Корабль, едва различимая звездочка, скрылся из виду. Впервые Арвелл ощутил то, о чем раньше имел только смутное представление. Он ощутил уединение. Уединение полное и абсолютное. Из глубины ночи, которой теперь никогда не будет конца, на него безжалостно глядели алмазные точки звезд. Вокруг не было ни единого человека – для него лично человеческая раса перестала существовать. Он был один.
От этого можно сойти с ума.
Арвелл был в восторге.
– Наконец-то я один! – крикнул он звездам.
– О да, – произнес андроид, резко вскакивая на ноги и бросаясь к нему. – Наконец-то мы одни!
ЯЗЫК ЛЮБВИ
Однажды в послеполуденный час Джефферсон Томс зашел в кафе-автомат выпить чашку кофе и позаниматься. Усевшись и пристроив поблизости конспект лекций по философии, он взглянул на девушку, управляющуюся со стайкой роботов-официантов. У девушки были дымчато-серые глаза и волосы цвета ракетного выхлопа, фигурка у нее была тоненькая, но отлично очерченная, и, глядя на все это, Томс внезапно ощутил, что к горлу подкатывает комок, а на ум почему-то приходят осенний вечер, дождь и огонек свечи.
Вот так к Джефферсону Томсу пришла любовь. Чтобы познакомиться с девушкой, этот обычно сдержанный молодой человек послал жалобу по поводу слишком автоматического обслуживания. Когда встреча состоялась, Томс был косноязычен и переполнен чувствами.
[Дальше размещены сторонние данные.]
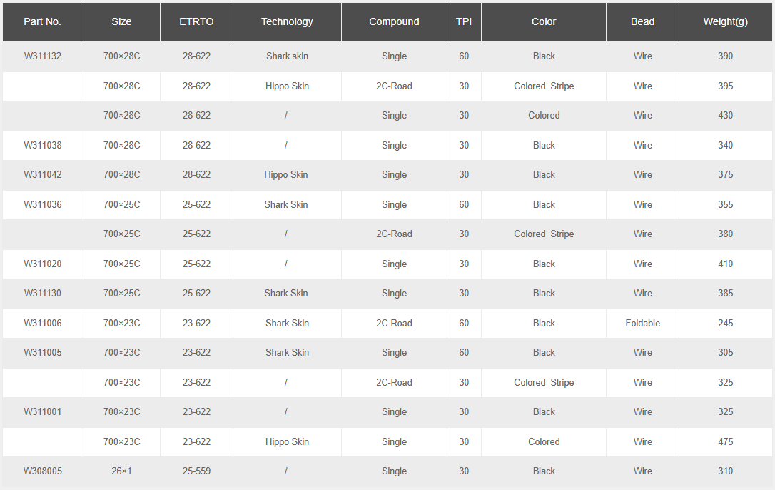Select the 25-559 ETRTO cell
This screenshot has width=775, height=490.
(x=196, y=471)
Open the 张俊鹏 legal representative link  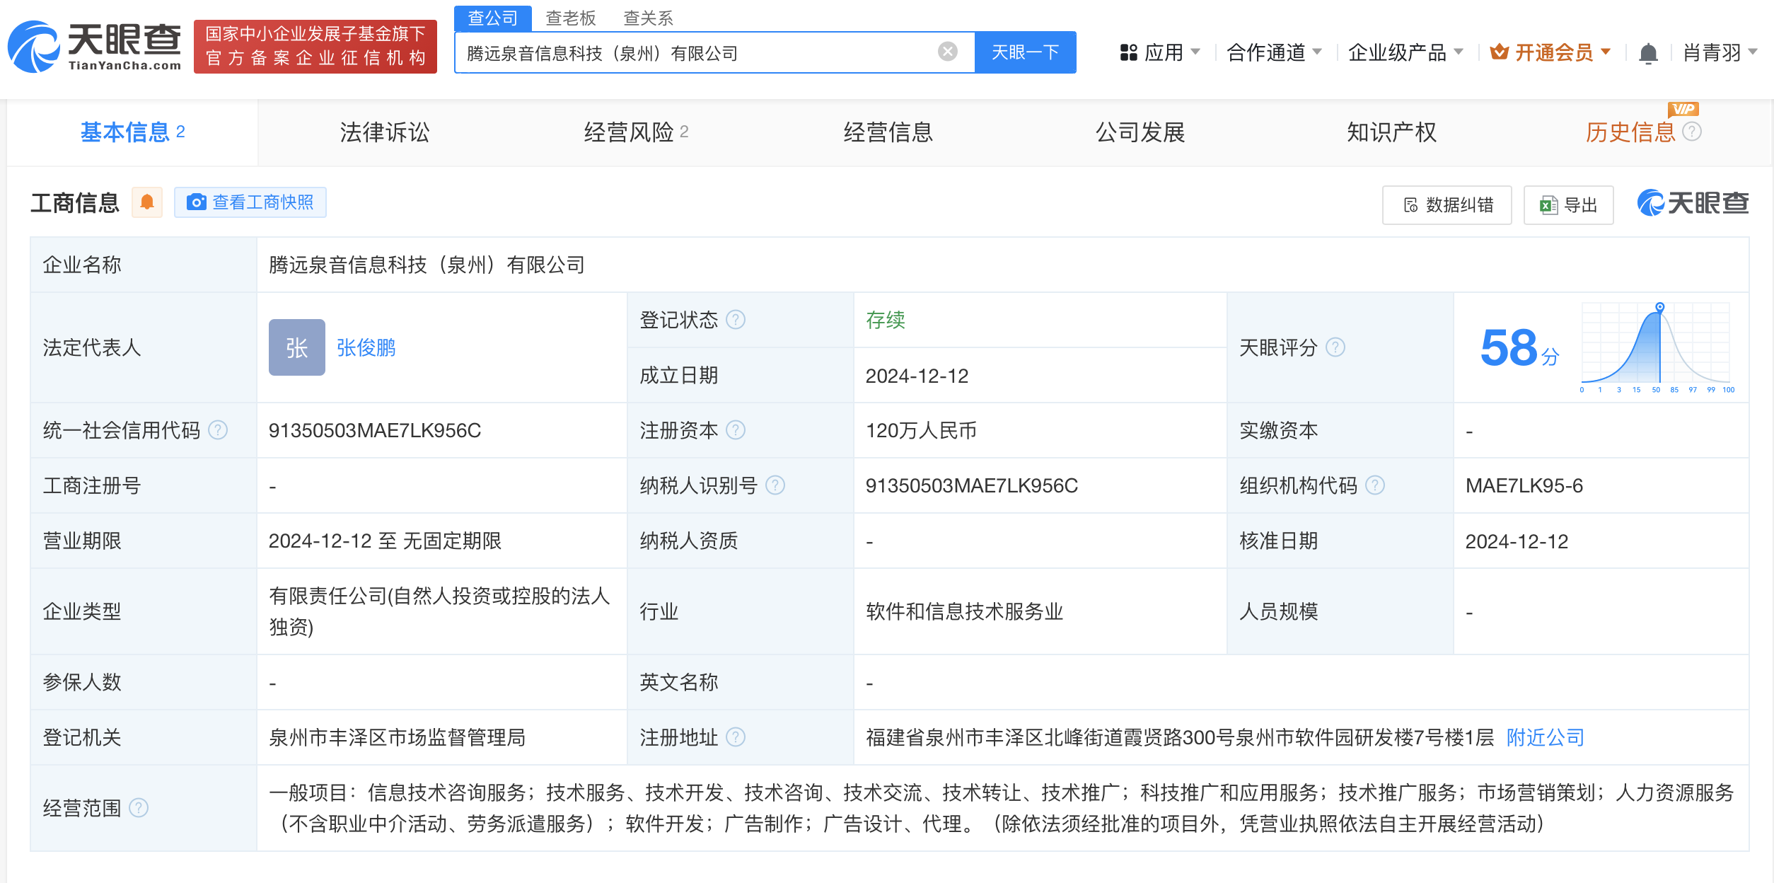pyautogui.click(x=366, y=347)
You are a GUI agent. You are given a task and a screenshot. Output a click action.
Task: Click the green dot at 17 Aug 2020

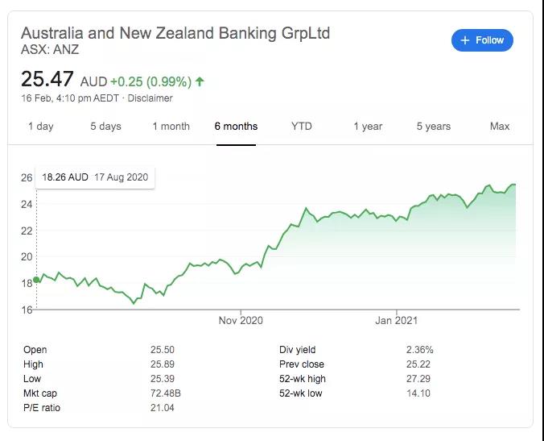[x=36, y=280]
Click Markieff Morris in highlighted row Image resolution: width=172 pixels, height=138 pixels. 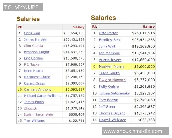(112, 66)
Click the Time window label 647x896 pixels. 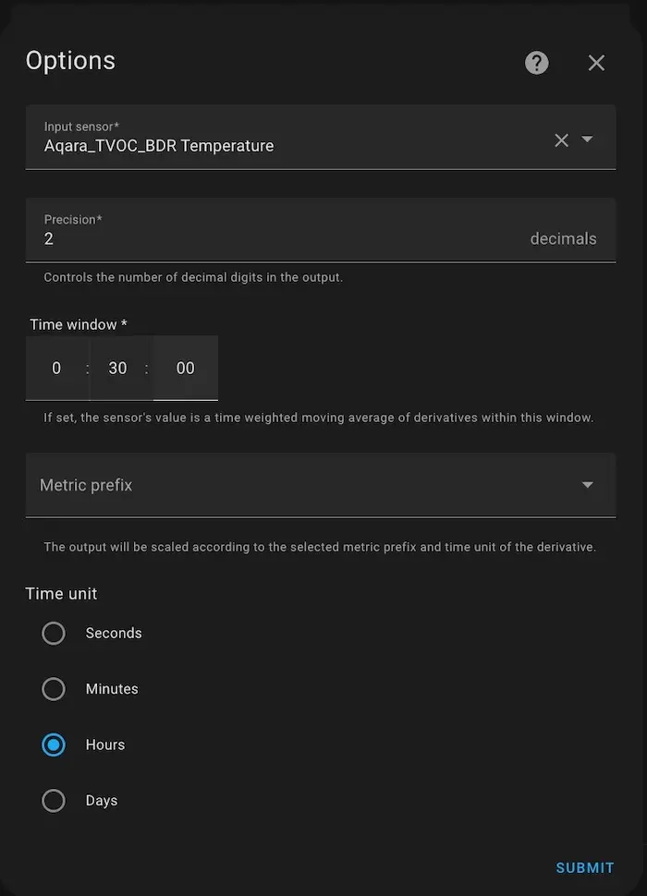(x=79, y=324)
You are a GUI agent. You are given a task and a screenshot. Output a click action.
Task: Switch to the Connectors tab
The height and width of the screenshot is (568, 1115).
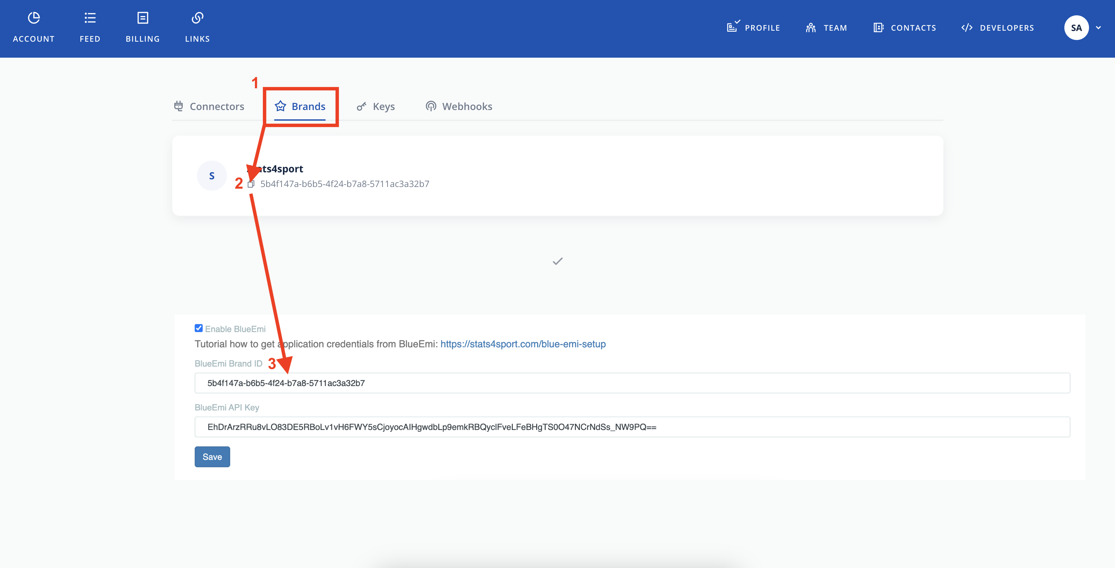tap(209, 107)
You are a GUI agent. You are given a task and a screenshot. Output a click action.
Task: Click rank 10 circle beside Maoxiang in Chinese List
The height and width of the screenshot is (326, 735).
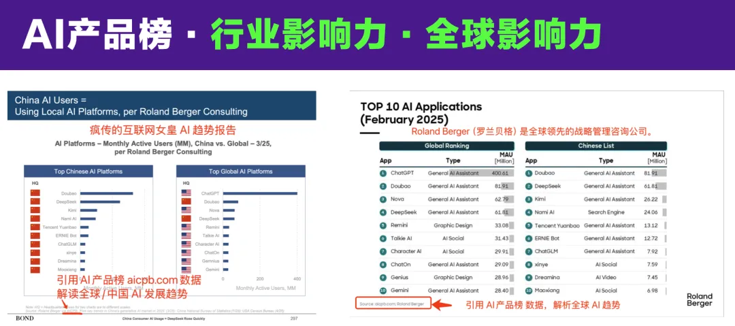coord(529,291)
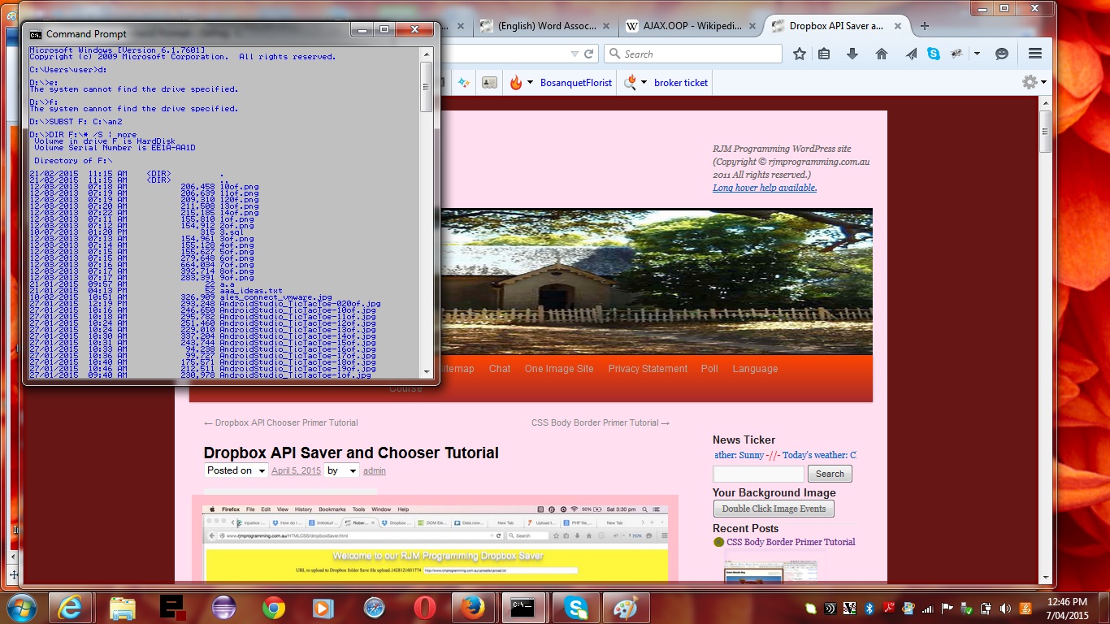This screenshot has width=1110, height=624.
Task: Go to the Firefox home page
Action: point(882,54)
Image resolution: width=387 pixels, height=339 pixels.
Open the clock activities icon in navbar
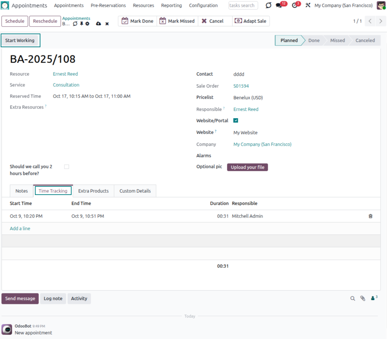coord(295,5)
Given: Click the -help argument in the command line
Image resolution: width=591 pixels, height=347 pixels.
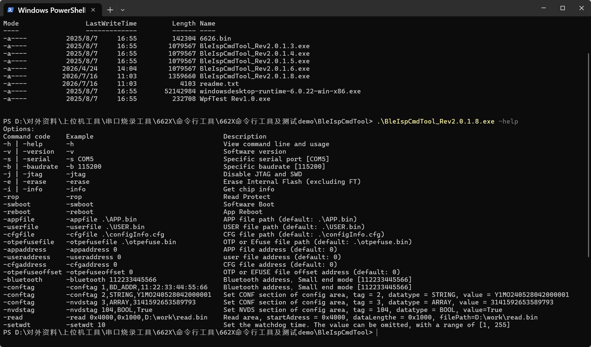Looking at the screenshot, I should click(508, 121).
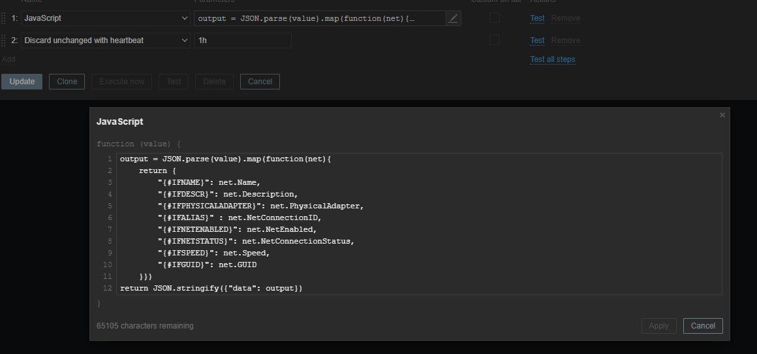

И все же он ухитрился назначить ей свидание.
Девушка – ее звали Дорис – согласилась сразу. Коренастый черноволосый студент произвел на нее впечатление. Тут-то начались муки Джефферсона Томса.
Несмотря на успехи в изучении философии, он обнаружил, что любовь – это восхитительное и в то же время на редкость беспокойное чувство. Даже в веке, в котором жил Томс, веке, когда космические лайнеры уничтожили расстояние между отдаленными мирами, болезни были окончательно побеждены, войны – немыслимы, а все вопросы, имевшие хоть малейшую важность, образцово разрешены, проблема любви оставалась все такой же сложной.
Старушка Земля жила лучше, чем когда бы то ни было. Города сверкали пластиками и нержавеющей сталью. Оставшиеся кое-где леса представляли собой тщательно охраняемые островки зелени, где вы могли отдыхать в полной безопасности, поскольку все звери и насекомые были удалены в специальные гигиенические зоопарки, и там с завидным умением воспроизводились их естественные условия жизни.
Даже климат Земли поддерживался искусственно. Фермеры получали свою порцию дождя между тремя и половиной четвертого утра, на стадионах собирались толпы смотреть программу солнечных закатов, а торнадо создавали раз в год на специальной арене во время празднования Всемирного дня мира.
Но в делах любви царил тот же беспорядок, что и всегда, и Томс воспринимал это болезненно. Он попросту не мог выразить свои чувства словами. Такие обороты, как «я от тебя без ума», были затасканны, и «я люблю тебя», «обожаю тебя» не выражали существа дела. Они не могли передать всей глубины и пыла его переживаний. В сущности, они даже обедняли их, поскольку теми же словами выражался любой стереотип, любые малозначительные мысли. Люди пользовались ими в повседневных разговорах, и сплошь и рядом можно было услышать, как они любят свиные отбивные, обожают закаты и без ума от тенниса.